An API key is a long, randomly generated string that a client includes in every request — usually in a header or query parameter. The server looks up the key, identifies the caller, and grants access.

How API Keys Work

Client → sends request with header: X-API-Key: sk_live_abc123...
Server → looks up key in database → identifies client → returns response

That is the entire protocol. There is no token exchange, no redirect flow, no expiration dance. The simplicity is the selling point — and the risk.

When API Keys Make Sense

  • Internal service-to-service communication where both services are under your control and behind a firewall
  • Public read-only APIs where rate limiting matters more than identity (weather data, public datasets)
  • Webhook verification where the receiving service needs to validate that the sender is legitimate
  • Developer experience where onboarding friction directly impacts adoption (think Stripe, Twilio, SendGrid)
  • Machine-to-machine integrations where there is no user context and the calling service is fully trusted

Security Tradeoffs of API Keys

API keys have fundamental security limitations:

Risk Details
No expiration Keys are valid until manually revoked. A leaked key stays valid indefinitely unless someone notices.
No scope control A key typically grants full access. You cannot issue a key that only allows read access vs write access without building that logic yourself.
No identity context The key identifies an application, not a user. You cannot answer “which user performed this action?” without additional context.
Transmitted in plaintext Keys are sent in every request. Without TLS, they are visible to anyone on the network.
Hard to rotate Changing a key requires updating every client that uses it, often simultaneously.

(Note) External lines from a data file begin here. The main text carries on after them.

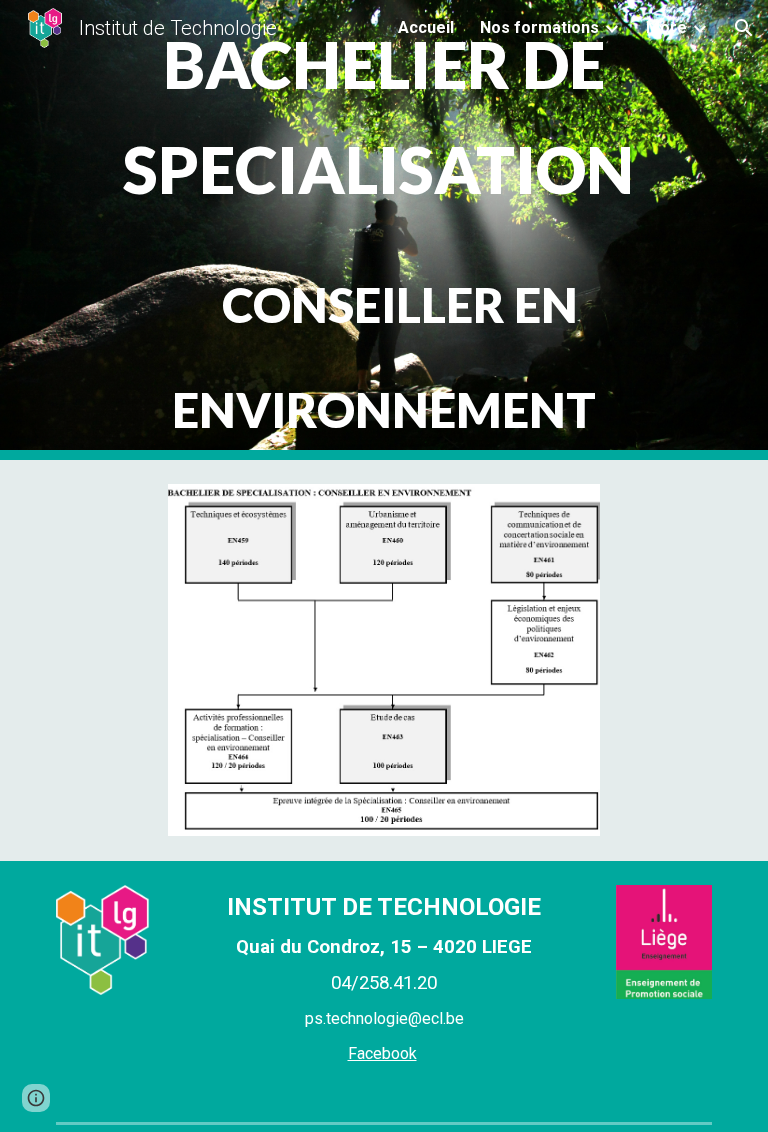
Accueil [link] (426, 27)
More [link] (666, 27)
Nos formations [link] (539, 27)
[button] (744, 28)
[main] (383, 230)
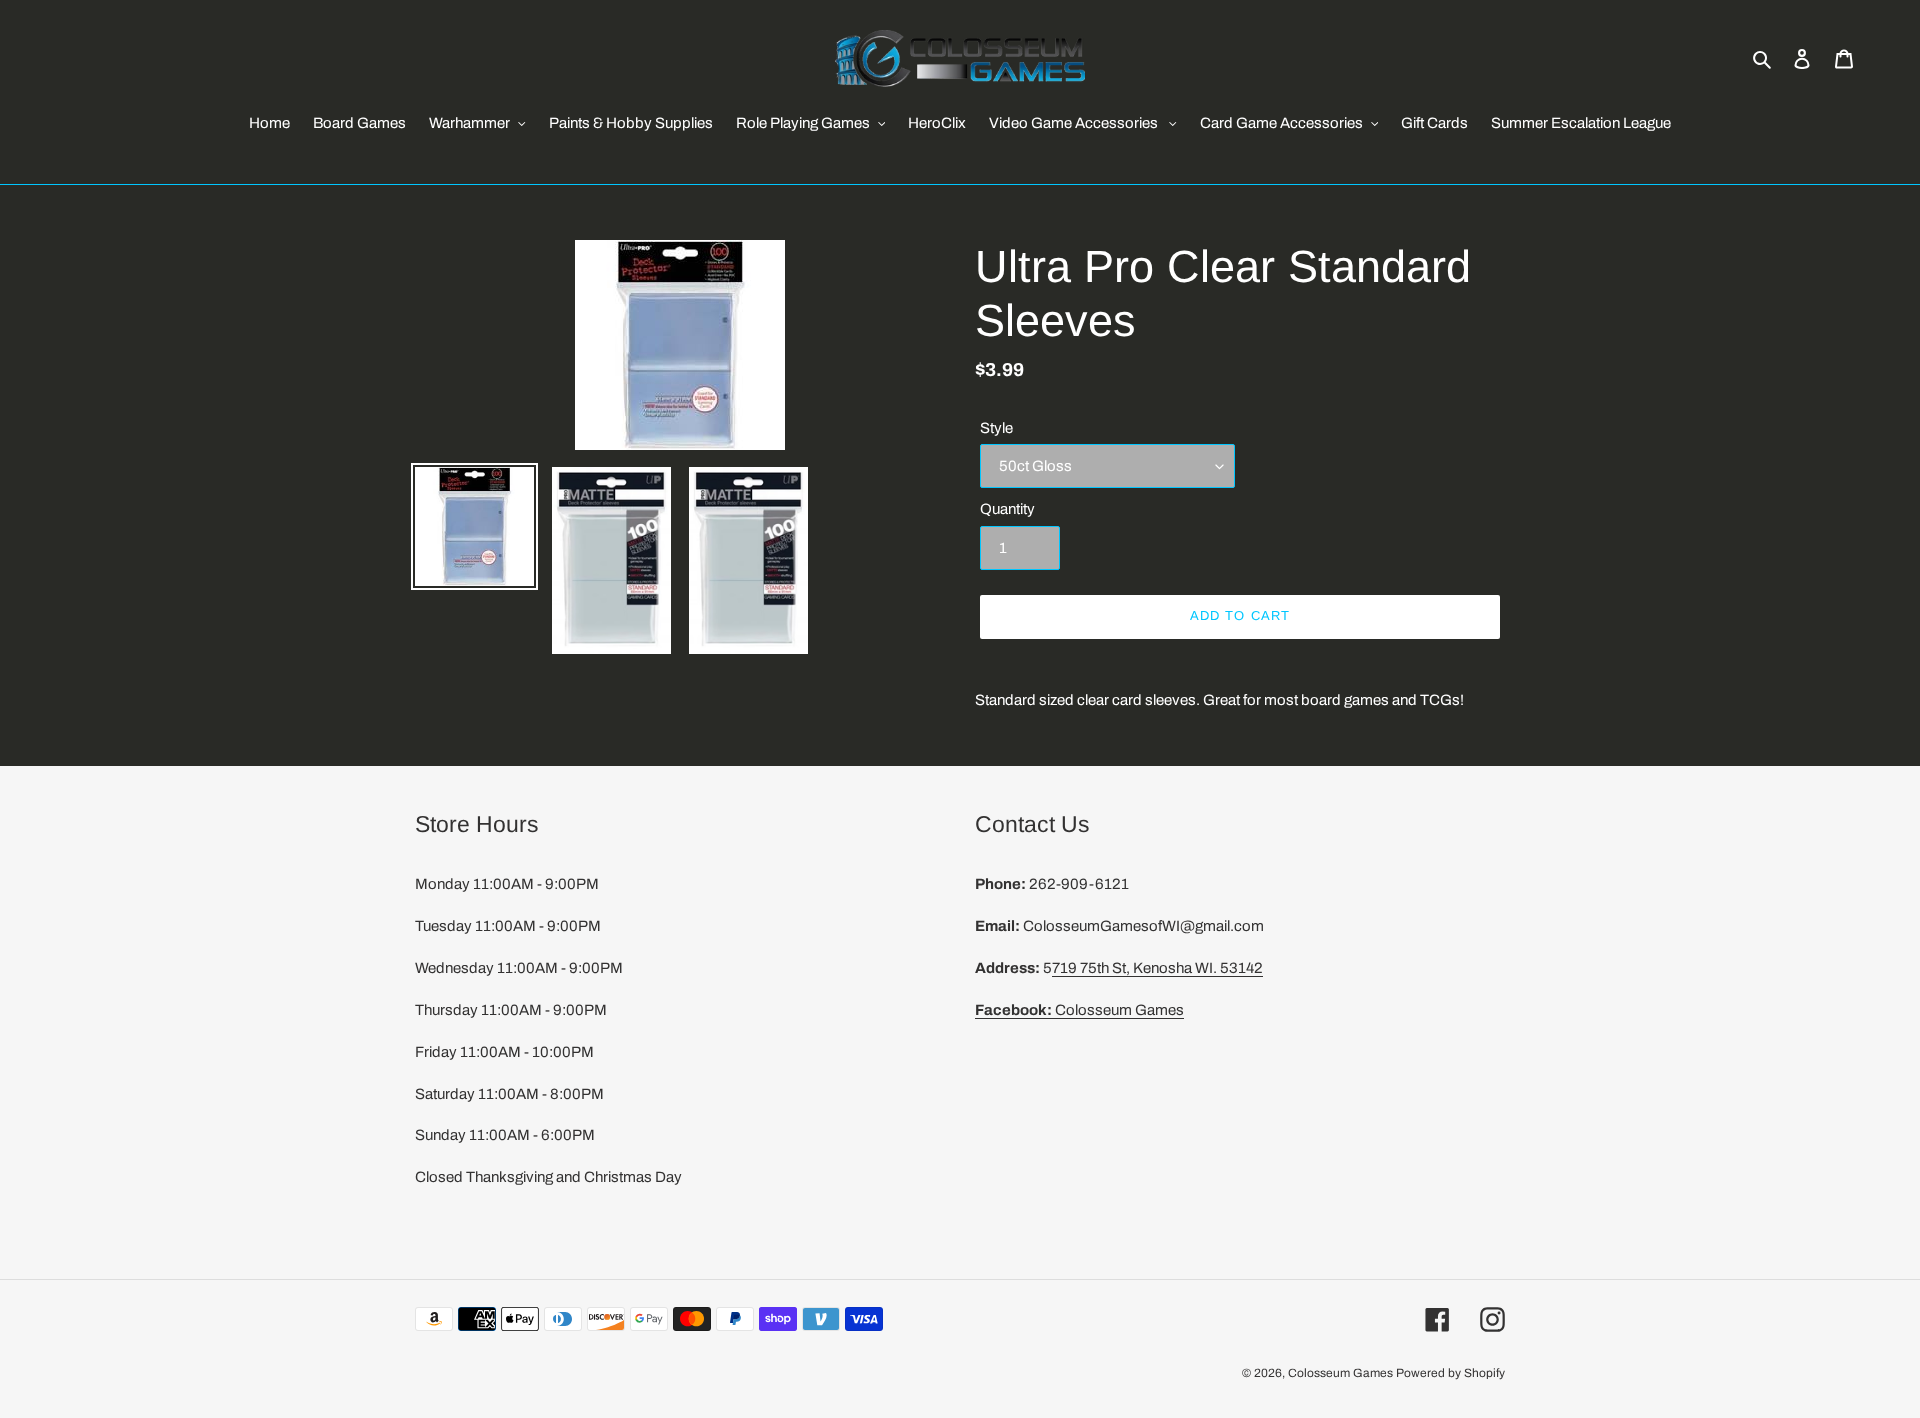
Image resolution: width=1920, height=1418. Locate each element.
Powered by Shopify (1450, 1373)
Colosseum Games (1079, 1010)
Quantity (1007, 509)
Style (996, 428)
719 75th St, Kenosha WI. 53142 (1157, 968)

For API security auditing and tracking, Keycloak’s audit log functionality provides visibility that API keys alone cannot offer.

OAuth 2.0: Flexible, Scoped, and Complex

OAuth 2.0 is an authorization framework that issues short-lived, scoped tokens. Instead of sharing a static credential, clients obtain tokens through a defined flow and include them in API requests.

How OAuth Works with Keycloak

Client → authenticates with Keycloak (various grant types)
Keycloak → validates credentials → issues access token (JWT)
Client → sends request with header: Authorization: Bearer eyJhbG...
Server → validates JWT signature → checks claims/scopes → returns response

OAuth Grant Types and Their Use Cases

Authorization Code + PKCE — Best for SPAs and mobile apps where a user is present. The user authenticates through Keycloak’s login page, and the client receives tokens via a callback. This is the flow behind single sign-on.

Client Credentials — Best for service-to-service communication. No user is involved; the client authenticates with its own credentials and receives an access token.

# Client credentials token request
curl -X POST 
  "https://keycloak.example.com/realms/myrealm/protocol/openid-connect/token" 
  -H "Content-Type: application/x-www-form-urlencoded" 
  -d "grant_type=client_credentials" 
  -d "client_id=my-service" 
  -d "client_secret=my-secret"

Device Authorization — Best for IoT devices and CLIs with limited input capabilities.

You can test token requests and inspect the resulting JWTs with our JWT Token Analyzer.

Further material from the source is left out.